→ **Stored items**
⁂

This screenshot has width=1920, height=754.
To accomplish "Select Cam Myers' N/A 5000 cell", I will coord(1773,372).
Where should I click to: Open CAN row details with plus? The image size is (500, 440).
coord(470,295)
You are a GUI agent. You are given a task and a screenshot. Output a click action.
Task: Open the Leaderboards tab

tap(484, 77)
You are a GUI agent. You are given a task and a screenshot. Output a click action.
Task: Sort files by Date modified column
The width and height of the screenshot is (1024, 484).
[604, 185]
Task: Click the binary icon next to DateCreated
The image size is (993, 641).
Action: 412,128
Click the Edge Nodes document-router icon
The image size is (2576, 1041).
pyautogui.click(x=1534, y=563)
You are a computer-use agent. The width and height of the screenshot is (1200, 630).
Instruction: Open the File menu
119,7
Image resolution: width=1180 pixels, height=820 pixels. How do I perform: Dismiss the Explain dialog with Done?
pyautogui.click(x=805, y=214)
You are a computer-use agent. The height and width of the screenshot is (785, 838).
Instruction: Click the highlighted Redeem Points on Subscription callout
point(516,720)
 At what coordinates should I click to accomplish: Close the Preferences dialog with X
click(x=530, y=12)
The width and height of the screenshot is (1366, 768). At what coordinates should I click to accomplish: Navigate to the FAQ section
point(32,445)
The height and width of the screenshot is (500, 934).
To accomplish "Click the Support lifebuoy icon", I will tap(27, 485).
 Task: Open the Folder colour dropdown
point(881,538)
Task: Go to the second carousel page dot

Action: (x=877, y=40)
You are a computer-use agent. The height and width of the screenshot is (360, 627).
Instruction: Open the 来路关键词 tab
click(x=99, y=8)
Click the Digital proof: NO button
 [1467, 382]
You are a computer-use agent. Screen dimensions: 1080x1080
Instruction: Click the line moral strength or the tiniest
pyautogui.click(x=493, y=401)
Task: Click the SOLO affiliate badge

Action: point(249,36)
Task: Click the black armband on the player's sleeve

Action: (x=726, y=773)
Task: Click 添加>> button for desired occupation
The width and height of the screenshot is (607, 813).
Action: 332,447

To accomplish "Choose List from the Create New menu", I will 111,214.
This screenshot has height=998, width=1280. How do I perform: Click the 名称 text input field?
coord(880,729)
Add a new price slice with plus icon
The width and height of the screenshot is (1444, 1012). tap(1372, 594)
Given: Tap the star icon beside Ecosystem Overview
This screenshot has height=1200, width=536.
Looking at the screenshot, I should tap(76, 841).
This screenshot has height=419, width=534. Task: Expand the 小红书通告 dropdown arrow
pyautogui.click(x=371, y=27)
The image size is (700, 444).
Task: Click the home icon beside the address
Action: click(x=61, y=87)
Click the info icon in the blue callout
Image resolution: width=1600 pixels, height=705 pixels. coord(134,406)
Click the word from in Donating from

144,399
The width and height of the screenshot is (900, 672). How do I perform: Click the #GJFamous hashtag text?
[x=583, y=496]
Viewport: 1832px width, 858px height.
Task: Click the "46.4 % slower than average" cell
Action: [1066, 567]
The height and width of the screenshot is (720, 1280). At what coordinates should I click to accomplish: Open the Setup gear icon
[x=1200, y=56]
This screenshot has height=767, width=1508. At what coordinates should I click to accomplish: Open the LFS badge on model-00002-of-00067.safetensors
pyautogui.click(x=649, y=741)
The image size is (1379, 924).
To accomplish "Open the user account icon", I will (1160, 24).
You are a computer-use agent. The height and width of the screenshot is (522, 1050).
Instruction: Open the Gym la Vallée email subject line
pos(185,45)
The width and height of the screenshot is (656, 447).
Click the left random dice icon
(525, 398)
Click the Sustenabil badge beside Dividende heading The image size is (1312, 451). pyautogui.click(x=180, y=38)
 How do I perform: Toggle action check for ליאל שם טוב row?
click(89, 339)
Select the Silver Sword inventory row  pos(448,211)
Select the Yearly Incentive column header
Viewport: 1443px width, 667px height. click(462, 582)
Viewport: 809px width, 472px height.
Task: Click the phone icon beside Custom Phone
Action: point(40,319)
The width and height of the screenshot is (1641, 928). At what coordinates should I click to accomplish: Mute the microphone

⁂

→ **Work request**
Retype all of the lines shown above, keeping each one exact.

→ **The answer**
This screenshot has width=1920, height=754.
To accomplish "Select Cam Myers' N/A 5000 cell", I will coord(1773,372).
Where should I click to: Open CAN row details with plus? The image size is (500, 440).
coord(470,295)
You are a GUI agent. You are given a task and a screenshot. Output a click action.
Task: Open the Leaderboards tab

tap(484, 77)
You are a GUI agent. You are given a task and a screenshot. Output a click action.
Task: Sort files by Date modified column
The width and height of the screenshot is (1024, 484).
[604, 185]
Task: Click the binary icon next to DateCreated
The image size is (993, 641).
Action: 412,128
Click the Edge Nodes document-router icon
The image size is (2576, 1041).
pyautogui.click(x=1534, y=563)
You are a computer-use agent. The width and height of the screenshot is (1200, 630).
Instruction: Open the File menu
119,7
Image resolution: width=1180 pixels, height=820 pixels. How do I perform: Dismiss the Explain dialog with Done?
pyautogui.click(x=805, y=214)
You are a computer-use agent. The height and width of the screenshot is (785, 838).
Instruction: Click the highlighted Redeem Points on Subscription callout
point(516,720)
 At what coordinates should I click to accomplish: Close the Preferences dialog with X
click(x=530, y=12)
The width and height of the screenshot is (1366, 768). At what coordinates should I click to accomplish: Navigate to the FAQ section
point(32,445)
The height and width of the screenshot is (500, 934).
To accomplish "Click the Support lifebuoy icon", I will tap(27, 485).
 Task: Open the Folder colour dropdown
point(881,538)
Task: Go to the second carousel page dot

Action: (x=877, y=40)
You are a computer-use agent. The height and width of the screenshot is (360, 627).
Instruction: Open the 来路关键词 tab
click(x=99, y=8)
Click the Digital proof: NO button
 [1467, 382]
You are a computer-use agent. Screen dimensions: 1080x1080
Instruction: Click the line moral strength or the tiniest
pyautogui.click(x=493, y=401)
Task: Click the SOLO affiliate badge

Action: point(249,36)
Task: Click the black armband on the player's sleeve

Action: (x=726, y=773)
Task: Click 添加>> button for desired occupation
The width and height of the screenshot is (607, 813).
Action: 332,447

To accomplish "Choose List from the Create New menu", I will 111,214.
This screenshot has height=998, width=1280. How do I perform: Click the 名称 text input field?
coord(880,729)
Add a new price slice with plus icon
The width and height of the screenshot is (1444, 1012). tap(1372, 594)
Given: Tap the star icon beside Ecosystem Overview
This screenshot has height=1200, width=536.
Looking at the screenshot, I should tap(76, 841).
This screenshot has height=419, width=534. Task: Expand the 小红书通告 dropdown arrow
pyautogui.click(x=371, y=27)
The image size is (700, 444).
Task: Click the home icon beside the address
Action: click(x=61, y=87)
Click the info icon in the blue callout
Image resolution: width=1600 pixels, height=705 pixels. coord(134,406)
Click the word from in Donating from

144,399
The width and height of the screenshot is (900, 672). How do I perform: Click the #GJFamous hashtag text?
[x=583, y=496]
Viewport: 1832px width, 858px height.
Task: Click the "46.4 % slower than average" cell
Action: [1066, 567]
The height and width of the screenshot is (720, 1280). At what coordinates should I click to accomplish: Open the Setup gear icon
[x=1200, y=56]
This screenshot has height=767, width=1508. At what coordinates should I click to accomplish: Open the LFS badge on model-00002-of-00067.safetensors
pyautogui.click(x=649, y=741)
The image size is (1379, 924).
To accomplish "Open the user account icon", I will (1160, 24).
You are a computer-use agent. The height and width of the screenshot is (522, 1050).
Instruction: Open the Gym la Vallée email subject line
pos(185,45)
The width and height of the screenshot is (656, 447).
Click the left random dice icon
(525, 398)
Click the Sustenabil badge beside Dividende heading The image size is (1312, 451). pyautogui.click(x=180, y=38)
 How do I perform: Toggle action check for ליאל שם טוב row?
click(89, 339)
Select the Silver Sword inventory row  pos(448,211)
Select the Yearly Incentive column header
Viewport: 1443px width, 667px height. click(462, 582)
Viewport: 809px width, 472px height.
Task: Click the phone icon beside Custom Phone
Action: point(40,319)
The width and height of the screenshot is (1641, 928). At what coordinates should I click to accomplish: Mute the microphone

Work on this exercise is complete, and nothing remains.